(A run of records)
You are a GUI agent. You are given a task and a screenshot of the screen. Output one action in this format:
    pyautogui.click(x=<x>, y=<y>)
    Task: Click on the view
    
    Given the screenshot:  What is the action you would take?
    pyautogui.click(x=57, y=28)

[Given task] Find every line in the records above that contains the string "screenshot", and copy each of those lines.

[The result]
You are a GUI agent. You are given a task and a screenshot of the screen. Output one action in this format:
    Given the screenshot:  What is the action you would take?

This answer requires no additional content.